Patton: There's not a thing that I've said that they haven't heard me say for decades. They are delighted that I found another platform by which to share my views with a broader audience, and they are absolutely delighted that I am having so much fun doing it.

Kelly: You have to have a pretty thick skin, I think, to put yourself out there with a very controversial position and not feel the blowback.

Patton: It doesn't bother me at all because I am so completely confident in what I'm saying. ... There was nothing in this for me other than my absolute conviction that this is a message that our young women need because all they're hearing is you have to focus on work, work, work.

Kelly: Do you feel misunderstood by many women who are criticizing you and who say you are setting women back?

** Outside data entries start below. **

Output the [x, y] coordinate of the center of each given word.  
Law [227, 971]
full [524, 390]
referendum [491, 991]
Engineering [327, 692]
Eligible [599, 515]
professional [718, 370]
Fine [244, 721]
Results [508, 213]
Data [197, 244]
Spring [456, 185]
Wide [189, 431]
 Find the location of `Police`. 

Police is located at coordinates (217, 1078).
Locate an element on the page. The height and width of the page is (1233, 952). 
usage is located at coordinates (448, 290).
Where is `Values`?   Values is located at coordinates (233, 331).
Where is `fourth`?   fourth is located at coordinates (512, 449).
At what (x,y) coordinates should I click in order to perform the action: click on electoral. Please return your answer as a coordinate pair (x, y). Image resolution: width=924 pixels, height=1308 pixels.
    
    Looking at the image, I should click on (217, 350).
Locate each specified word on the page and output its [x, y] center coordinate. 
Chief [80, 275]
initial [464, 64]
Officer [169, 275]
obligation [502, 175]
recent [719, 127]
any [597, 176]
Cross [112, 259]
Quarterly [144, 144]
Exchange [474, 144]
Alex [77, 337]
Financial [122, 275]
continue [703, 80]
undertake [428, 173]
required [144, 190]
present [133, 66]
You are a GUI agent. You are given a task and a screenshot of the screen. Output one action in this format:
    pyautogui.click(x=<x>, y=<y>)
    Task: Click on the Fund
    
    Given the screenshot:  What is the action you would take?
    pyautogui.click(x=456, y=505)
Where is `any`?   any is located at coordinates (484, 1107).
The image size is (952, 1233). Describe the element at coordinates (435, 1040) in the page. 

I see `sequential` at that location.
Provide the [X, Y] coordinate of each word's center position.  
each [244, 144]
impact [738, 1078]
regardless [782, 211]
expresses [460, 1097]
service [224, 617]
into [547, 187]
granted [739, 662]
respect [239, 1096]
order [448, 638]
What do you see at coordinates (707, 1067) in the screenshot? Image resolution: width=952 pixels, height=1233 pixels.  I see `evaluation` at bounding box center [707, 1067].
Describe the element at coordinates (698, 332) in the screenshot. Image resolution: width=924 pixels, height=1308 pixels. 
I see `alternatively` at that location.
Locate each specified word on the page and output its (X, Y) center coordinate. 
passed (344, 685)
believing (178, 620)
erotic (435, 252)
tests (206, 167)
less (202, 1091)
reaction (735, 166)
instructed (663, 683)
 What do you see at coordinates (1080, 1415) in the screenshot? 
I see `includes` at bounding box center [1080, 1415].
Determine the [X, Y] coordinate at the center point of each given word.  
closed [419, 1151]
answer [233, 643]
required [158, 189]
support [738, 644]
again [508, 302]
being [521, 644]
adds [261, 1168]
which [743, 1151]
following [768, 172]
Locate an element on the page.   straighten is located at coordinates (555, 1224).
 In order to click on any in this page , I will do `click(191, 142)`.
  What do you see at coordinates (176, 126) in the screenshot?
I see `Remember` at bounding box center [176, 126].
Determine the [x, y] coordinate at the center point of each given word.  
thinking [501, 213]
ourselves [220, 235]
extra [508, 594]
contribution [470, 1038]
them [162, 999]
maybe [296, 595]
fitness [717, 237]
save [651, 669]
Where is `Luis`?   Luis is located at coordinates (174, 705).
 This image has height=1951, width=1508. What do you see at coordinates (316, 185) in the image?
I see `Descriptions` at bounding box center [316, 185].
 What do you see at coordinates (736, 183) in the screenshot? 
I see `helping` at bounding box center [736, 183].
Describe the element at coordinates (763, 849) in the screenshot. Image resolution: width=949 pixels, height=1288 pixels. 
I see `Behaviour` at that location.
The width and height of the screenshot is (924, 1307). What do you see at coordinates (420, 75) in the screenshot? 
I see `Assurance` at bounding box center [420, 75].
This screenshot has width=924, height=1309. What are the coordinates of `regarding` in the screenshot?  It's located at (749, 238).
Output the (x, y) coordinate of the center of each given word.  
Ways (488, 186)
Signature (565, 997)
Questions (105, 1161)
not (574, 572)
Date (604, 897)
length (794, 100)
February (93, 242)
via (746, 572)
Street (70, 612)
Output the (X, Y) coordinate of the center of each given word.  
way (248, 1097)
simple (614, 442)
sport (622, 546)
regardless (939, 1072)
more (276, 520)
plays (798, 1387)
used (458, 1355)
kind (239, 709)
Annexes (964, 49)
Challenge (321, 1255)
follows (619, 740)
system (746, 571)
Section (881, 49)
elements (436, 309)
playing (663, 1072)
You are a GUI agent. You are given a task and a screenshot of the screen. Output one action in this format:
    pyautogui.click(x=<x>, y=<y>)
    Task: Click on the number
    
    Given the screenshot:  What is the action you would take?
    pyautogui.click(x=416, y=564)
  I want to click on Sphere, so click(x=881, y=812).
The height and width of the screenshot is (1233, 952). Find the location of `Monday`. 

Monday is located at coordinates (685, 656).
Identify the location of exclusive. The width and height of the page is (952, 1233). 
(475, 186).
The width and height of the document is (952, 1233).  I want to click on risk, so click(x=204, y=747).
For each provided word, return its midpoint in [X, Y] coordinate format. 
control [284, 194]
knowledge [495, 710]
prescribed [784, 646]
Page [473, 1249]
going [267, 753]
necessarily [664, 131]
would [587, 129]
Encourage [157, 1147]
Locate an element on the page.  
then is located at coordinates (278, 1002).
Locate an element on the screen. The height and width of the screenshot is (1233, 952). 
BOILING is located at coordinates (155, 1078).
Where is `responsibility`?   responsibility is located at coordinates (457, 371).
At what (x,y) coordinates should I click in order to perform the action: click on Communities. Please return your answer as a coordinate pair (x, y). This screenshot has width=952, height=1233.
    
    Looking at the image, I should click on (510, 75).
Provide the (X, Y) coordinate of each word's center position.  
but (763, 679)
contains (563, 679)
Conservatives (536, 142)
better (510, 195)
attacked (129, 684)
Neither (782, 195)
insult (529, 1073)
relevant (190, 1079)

Patton: Well, they clearly haven't read what I've written. They've controverted what I've said for their own purposes, or they're so caught up in trying to look politically correct that they've gone in a different direction from where I'm writing. I'm not criticizing anybody. I'm not suggesting that you not pursue a career. I'm just saying if you know this is what you want, plan for it because it doesn't just happen.

Kelly: Many people think you are evil.

Patton: I'm not the one that's evil. I'm trying to encourage a conversation. I'm trying to bring to the fore a dialogue that's been suppressed. It's the feminists that are looking to continue to suppress the conversation. That's evil.

What do you think of Patton's argument that women who want to get married should look for a husband in college? Chime in below in the comments or tell Kelly Wallace on Twitter or CNN Living on Facebook.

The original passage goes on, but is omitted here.